Le grand écart entre Doha et Paris effectué dernièrement par le chef du Courant patriotique libre, Gebran Bassil, et ses navettes d’est en ouest ont coïncidé avec l’annonce par la société pétrolière française TotalEnergies et son partenaire italien ENI de la signature d’un accord-cadre avec Israël. À cet égard, inutile de mentionner le rôle joué par Doha entre Beyrouth et Washington concernant la question de la démarcation des frontières maritimes avec Israël, en marge de l’accord conclu entre la Russie et le Qatar au sujet du retrait de la compagnie russe Novatek du consortium des sociétés d’exploration et d’extraction de pétrole et de gaz, et l’acquisition par le Qatar de la part de Novatek (20 %) en plus des 10 % concédés par Total et ENI, à hauteur de 5 % pour chacune d’entre elles.

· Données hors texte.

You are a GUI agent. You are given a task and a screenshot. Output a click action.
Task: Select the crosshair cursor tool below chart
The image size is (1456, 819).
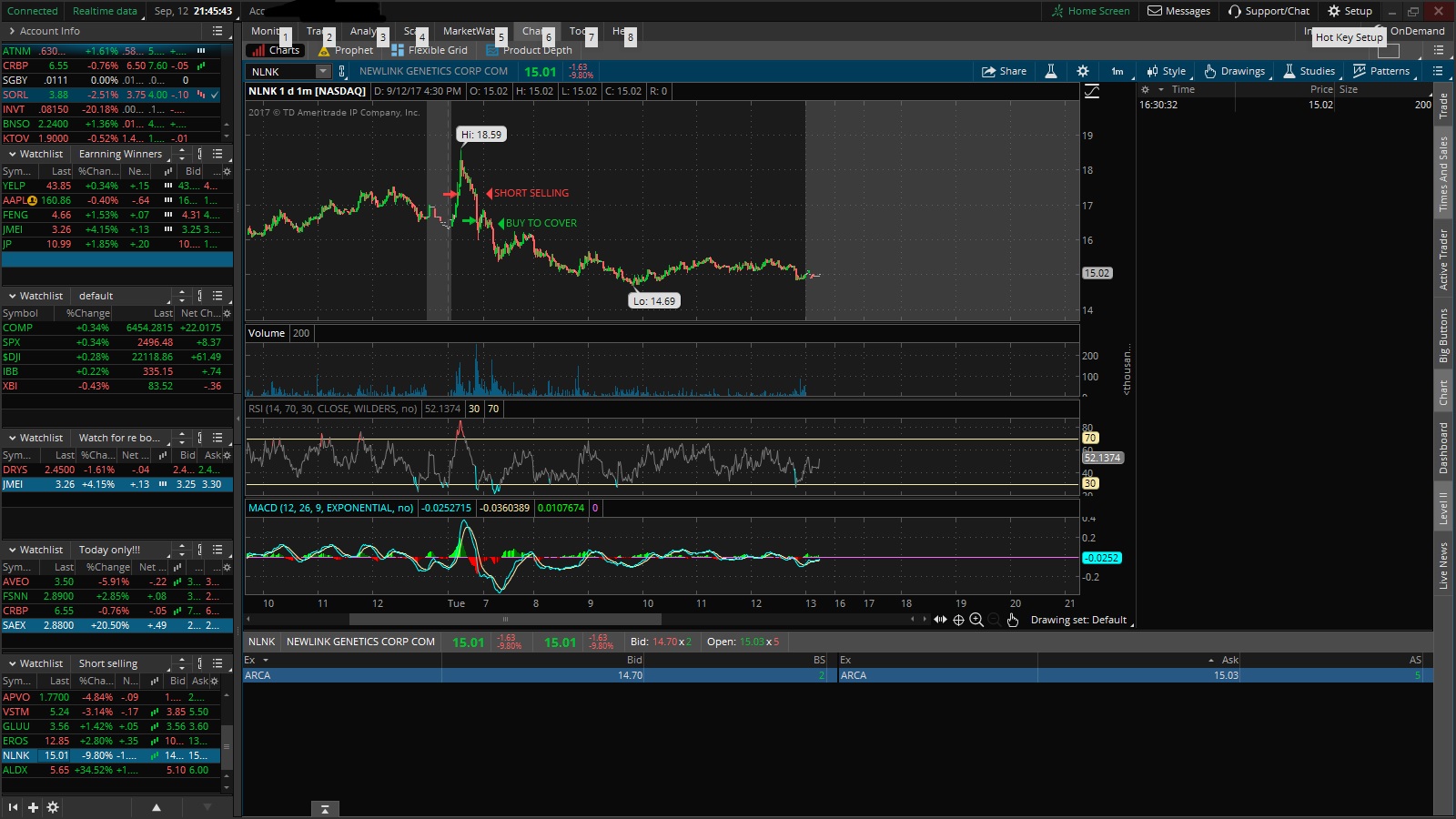pos(958,620)
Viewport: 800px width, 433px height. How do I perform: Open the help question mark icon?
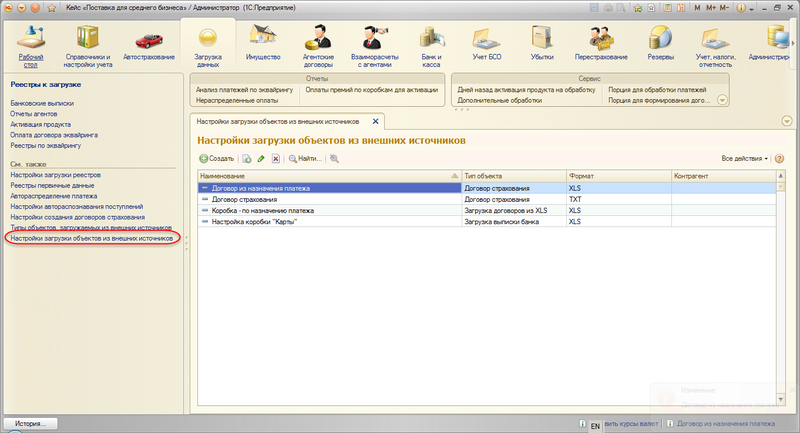point(778,158)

De plus, force est de constater que la signature de cet accord a également coïncidé avec la fuite d’informations selon lesquelles "plusieurs responsables qataris, qui entretiennent des relations étroites avec de hauts responsables de l’administration américaine, œuvrent pour une éventuelle levée des sanctions américaines contre Gebran Bassil". "Les responsables qataris, ajoutent les mêmes sources, ont enregistré des progrès à ce sujet, grâce au rôle joué par l’ex-président Michel Aoun dans le dossier de la démarcation des frontières avec Israël".

Au-delà de ces données, les médias proches du 8 Mars ont tenu à mettre en relief les gesticulations de M. Bassil à Paris concernant le dossier de la présidentielle, dans une tentative de mousser M. Bassil qui devait, selon les mêmes sources, "avoir une série de rencontres avec les responsables (français) concernés par le dossier libanais". Et les médias précités d’affirmer que "les Français espèrent, en accord avec le chef du CPL, élaborer une feuille de route au sujet de l’élection présidentielle, compte tenu des bonnes relations que M. Bassil entretient aussi bien avec le patriarche maronite Béchara Raï qu’avec le Hezbollah" !

Bien évidemment, tous ces développements ne peuvent pas être dissociés de la position récente du Hezbollah concernant l’élection présidentielle, et de l’attaque menée par ses responsables contre le soulèvement du 17 octobre 2019, et dans la foulée, contre les députés du "changement" qui ont rejoint le Parlement, justement grâce à ce soulèvement. Sans compter les critiques croissantes des Libanais contre ces députés en raison de leur incapacité à adopter une position claire et unifiée par rapport à l’échéance présidentielle.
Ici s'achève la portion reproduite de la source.